Description of the task> The entries below should be transcribed exactly, every one of them.

[Source data]
>>>>>
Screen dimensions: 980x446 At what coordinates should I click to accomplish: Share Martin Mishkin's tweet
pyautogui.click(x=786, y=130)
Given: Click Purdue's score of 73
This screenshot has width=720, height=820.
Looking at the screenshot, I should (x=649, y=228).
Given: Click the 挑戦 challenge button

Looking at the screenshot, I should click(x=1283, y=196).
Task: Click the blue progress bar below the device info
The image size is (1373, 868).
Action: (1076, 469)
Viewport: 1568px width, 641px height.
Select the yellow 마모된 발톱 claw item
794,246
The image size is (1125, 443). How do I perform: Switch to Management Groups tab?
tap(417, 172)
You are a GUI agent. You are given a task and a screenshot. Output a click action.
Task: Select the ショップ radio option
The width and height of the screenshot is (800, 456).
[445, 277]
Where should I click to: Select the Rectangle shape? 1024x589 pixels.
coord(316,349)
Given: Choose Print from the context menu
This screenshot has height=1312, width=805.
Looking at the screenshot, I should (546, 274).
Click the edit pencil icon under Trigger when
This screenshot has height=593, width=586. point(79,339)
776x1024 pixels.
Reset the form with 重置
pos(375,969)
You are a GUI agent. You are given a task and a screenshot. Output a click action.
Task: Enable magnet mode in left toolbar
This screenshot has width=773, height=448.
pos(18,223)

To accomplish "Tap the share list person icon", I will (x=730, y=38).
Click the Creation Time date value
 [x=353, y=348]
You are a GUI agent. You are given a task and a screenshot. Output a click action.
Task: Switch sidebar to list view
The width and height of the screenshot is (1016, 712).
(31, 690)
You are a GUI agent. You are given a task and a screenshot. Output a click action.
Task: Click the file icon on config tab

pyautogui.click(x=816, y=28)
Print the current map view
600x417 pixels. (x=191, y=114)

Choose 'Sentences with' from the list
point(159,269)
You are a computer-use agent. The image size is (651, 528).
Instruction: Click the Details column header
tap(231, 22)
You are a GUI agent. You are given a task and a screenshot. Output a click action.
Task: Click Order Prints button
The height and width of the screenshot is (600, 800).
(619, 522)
<<<<<
Answer>
Screen dimensions: 980x446 At what coordinates should I click to accomplish: Share Martin Mishkin's tweet
pyautogui.click(x=786, y=130)
Given: Click Purdue's score of 73
This screenshot has width=720, height=820.
Looking at the screenshot, I should (x=649, y=228).
Given: Click the 挑戦 challenge button

Looking at the screenshot, I should click(x=1283, y=196).
Task: Click the blue progress bar below the device info
The image size is (1373, 868).
Action: (1076, 469)
Viewport: 1568px width, 641px height.
Select the yellow 마모된 발톱 claw item
794,246
The image size is (1125, 443). How do I perform: Switch to Management Groups tab?
tap(417, 172)
You are a GUI agent. You are given a task and a screenshot. Output a click action.
Task: Select the ショップ radio option
The width and height of the screenshot is (800, 456).
[445, 277]
Where should I click to: Select the Rectangle shape? 1024x589 pixels.
coord(316,349)
Given: Choose Print from the context menu
This screenshot has height=1312, width=805.
Looking at the screenshot, I should (546, 274).
Click the edit pencil icon under Trigger when
This screenshot has height=593, width=586. point(79,339)
776x1024 pixels.
Reset the form with 重置
pos(375,969)
You are a GUI agent. You are given a task and a screenshot. Output a click action.
Task: Enable magnet mode in left toolbar
This screenshot has width=773, height=448.
pos(18,223)

To accomplish "Tap the share list person icon", I will (x=730, y=38).
Click the Creation Time date value
 [x=353, y=348]
You are a GUI agent. You are given a task and a screenshot. Output a click action.
Task: Switch sidebar to list view
The width and height of the screenshot is (1016, 712).
(31, 690)
You are a GUI agent. You are given a task and a screenshot. Output a click action.
Task: Click the file icon on config tab

pyautogui.click(x=816, y=28)
Print the current map view
600x417 pixels. (x=191, y=114)

Choose 'Sentences with' from the list
point(159,269)
You are a computer-use agent. The image size is (651, 528).
Instruction: Click the Details column header
tap(231, 22)
You are a GUI agent. You are given a task and a screenshot. Output a click action.
Task: Click Order Prints button
The height and width of the screenshot is (600, 800).
(619, 522)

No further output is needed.